NOW we’re getting somewhere. You can set these up to run automatically across all channels, or you can even tailor it to focus on a specific channel (like, um, Facebook advertising!).

The result, is a complete individual profile of that person’s session data, along with the pages they viewed, where they’re calling from, and most importantly which session drove them.

You can make this even better by integrating your call tracking services with whatever CRM or marketing automation platform you’re using. For example, CallRail integrates with Salesforce and HubSpot so you can start sending data back and forth seamlessly.

Which brings us to our last, yet most important, mistake.

Mistake #5. No Closed Loop Analysis

Call tracking can help you start to close those pesky little holes or ‘leaks’ in your marketing funnel.

But you still need to attach that phone call back to a specific person for your records (and to reconcile with any Point of Sale or invoicing systems).

The simplest method I’ve found is to set up a good marketing CRM and automation tool. Look: This isn’t a sales pitch. But it’s worth the cost. Even if you gotta splash out the ~$10k on something like HubSpot.

If you’re spending anything significant on advertising, and you don’t have this, you’ll make your money back quickly (I’ve seen it happen as fast as a month or two in some cases) by simply spotting:

Which campaigns you’re overspending (thereby cutting costs), and

How to increase campaigns that are performing well (thereby increasing revenue)

Win, win.

Then, you’ll be able to finally (aaatttt laaaaasssttt) line up real, paying customers against your marketing KPI’s.

If you’re on a tight budget (or just stubborn), you can get a fraction of this by using something like the excellent (and free) LeadIn.

This handy WordPress plugin is like a CRM-lite that pulls in all form submissions from common sources (like Gravity Forms) and begins assigning their session data.

The key piece of information to look for is the traffic source that generated new customer Betty Sue. Pull up the individual contact in LeadIn, and look at the lower right-hand corner.

If you’ve set-up UTM codes properly (like a good little marketer), you should see not only the Campaign that generated this new customer, but even down to the specific search term.

Is that expensive-looking keyphrase with a $50 CPC worth it? How about that campaign with a cost of $500 Cost per Conversion?

Sounds expensive on the face of it, but now you should know. With cold. Hard. Data.

The Holy Grail.

Phew. We did it.

Conclusion

Analytics aren’t meant for reporting.

Instead, the value comes from the analysis, drawing insight, and making day-to-day tweaks, changes, and updates based on those new findings.

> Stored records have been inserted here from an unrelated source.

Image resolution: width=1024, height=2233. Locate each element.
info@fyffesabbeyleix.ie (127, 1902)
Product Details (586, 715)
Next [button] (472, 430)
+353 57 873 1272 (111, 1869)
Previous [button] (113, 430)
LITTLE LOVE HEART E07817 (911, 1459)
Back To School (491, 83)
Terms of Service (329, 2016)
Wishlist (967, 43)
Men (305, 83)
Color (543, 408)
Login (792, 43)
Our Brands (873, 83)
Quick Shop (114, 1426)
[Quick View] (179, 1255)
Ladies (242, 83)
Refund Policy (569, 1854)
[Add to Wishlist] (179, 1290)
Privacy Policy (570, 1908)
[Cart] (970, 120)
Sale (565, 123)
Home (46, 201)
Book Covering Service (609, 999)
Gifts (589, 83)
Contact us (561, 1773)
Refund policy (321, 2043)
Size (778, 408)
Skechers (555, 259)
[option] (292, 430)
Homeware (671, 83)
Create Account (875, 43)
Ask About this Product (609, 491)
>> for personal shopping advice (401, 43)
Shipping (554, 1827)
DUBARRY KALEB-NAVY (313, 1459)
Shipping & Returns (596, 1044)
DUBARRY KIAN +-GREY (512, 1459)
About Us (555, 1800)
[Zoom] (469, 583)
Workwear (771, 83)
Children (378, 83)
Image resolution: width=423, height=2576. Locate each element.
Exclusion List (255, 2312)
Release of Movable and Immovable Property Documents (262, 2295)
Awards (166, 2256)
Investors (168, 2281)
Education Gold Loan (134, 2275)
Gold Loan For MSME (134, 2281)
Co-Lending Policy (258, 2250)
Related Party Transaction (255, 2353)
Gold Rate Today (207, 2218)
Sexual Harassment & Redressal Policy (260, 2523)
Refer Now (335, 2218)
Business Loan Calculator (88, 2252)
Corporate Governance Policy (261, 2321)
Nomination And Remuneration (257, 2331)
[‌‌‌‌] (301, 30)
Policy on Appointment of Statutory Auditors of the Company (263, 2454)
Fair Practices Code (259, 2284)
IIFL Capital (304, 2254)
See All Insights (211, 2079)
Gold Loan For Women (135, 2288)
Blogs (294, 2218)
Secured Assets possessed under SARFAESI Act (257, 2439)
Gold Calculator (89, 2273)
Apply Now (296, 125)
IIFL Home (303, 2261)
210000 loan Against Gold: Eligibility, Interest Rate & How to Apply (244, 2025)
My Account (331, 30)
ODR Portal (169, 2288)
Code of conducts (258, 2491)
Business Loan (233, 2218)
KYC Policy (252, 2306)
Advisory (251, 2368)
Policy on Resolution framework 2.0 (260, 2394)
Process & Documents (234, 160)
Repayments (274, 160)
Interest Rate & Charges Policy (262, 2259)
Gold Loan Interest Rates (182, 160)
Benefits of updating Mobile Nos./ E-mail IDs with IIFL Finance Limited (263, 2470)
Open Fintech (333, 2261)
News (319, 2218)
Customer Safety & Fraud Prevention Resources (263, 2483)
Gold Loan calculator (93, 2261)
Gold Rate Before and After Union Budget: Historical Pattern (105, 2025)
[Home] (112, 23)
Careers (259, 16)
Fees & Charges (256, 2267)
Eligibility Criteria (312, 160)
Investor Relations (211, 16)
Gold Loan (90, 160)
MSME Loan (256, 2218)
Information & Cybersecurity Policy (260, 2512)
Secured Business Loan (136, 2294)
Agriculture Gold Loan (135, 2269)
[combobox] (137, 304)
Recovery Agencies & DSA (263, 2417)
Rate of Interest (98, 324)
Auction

The problem is, that there’s an abundance of potholes and potential minefields in waiting for you if not careful.

Obvious problems like incorrect conversion tracking can be easily solved by some software and some technical help. However, the common mistakes from there get a little more subtle and nuanced; becoming harder to be aware of your blind spots and how to address them.

A combination of focusing on business metrics (over leading indicators), and making sure you know as much about someone as possible (including which specific ad in what campaign generated this buyer who’s worth how much), can help.

It’s not always easy. But shoring up these issues is the only logical way to know exactly how to tweak your ad campaigns, targeting, and creative at the end of the day.